━━━━━ SUPPLIED ENTRIES
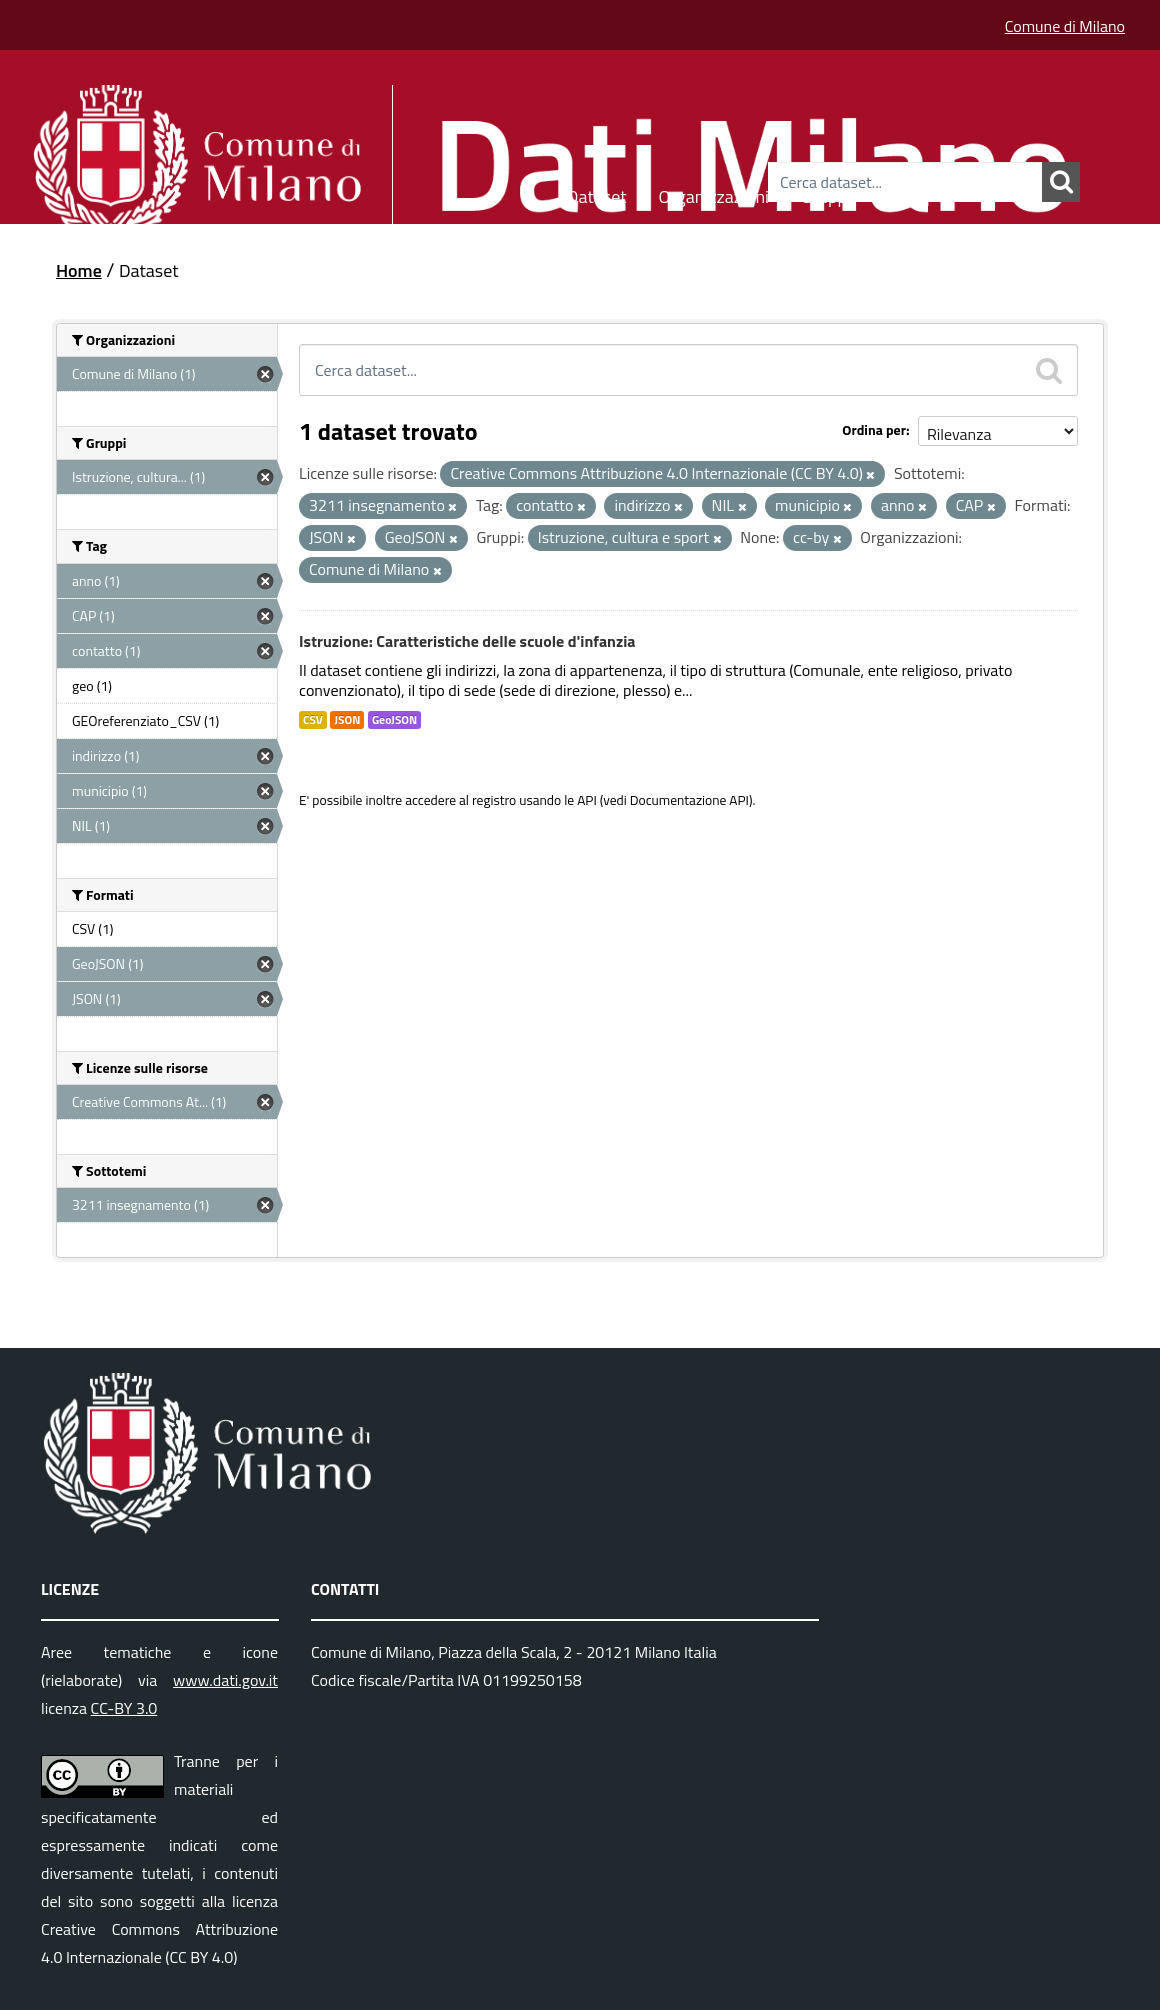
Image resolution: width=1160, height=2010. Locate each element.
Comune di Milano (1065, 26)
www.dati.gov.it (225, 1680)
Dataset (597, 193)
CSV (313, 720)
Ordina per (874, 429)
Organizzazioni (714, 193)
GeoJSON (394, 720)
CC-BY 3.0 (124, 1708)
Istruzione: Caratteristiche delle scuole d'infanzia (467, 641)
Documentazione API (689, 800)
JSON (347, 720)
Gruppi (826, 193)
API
━━━━━━━━━━
### [JOB]
Rewrite the lines above as a Markdown table with two columns, "Row" for the running number and "Line" for the line itself, skipping any blank lines. Leave the picture out of the table.

### [ANSWER TO THE TASK]
| Row | Line |
|---|---|
| 1 | Image resolution: width=1160, height=2010. Locate each element. |
| 2 | Comune di Milano (1065, 26) |
| 3 | www.dati.gov.it (225, 1680) |
| 4 | Dataset (597, 193) |
| 5 | CSV (313, 720) |
| 6 | Ordina per (874, 429) |
| 7 | Organizzazioni (714, 193) |
| 8 | GeoJSON (394, 720) |
| 9 | CC-BY 3.0 (124, 1708) |
| 10 | Istruzione: Caratteristiche delle scuole d'infanzia (467, 641) |
| 11 | Documentazione API (689, 800) |
| 12 | JSON (347, 720) |
| 13 | Gruppi (826, 193) |
| 14 | API |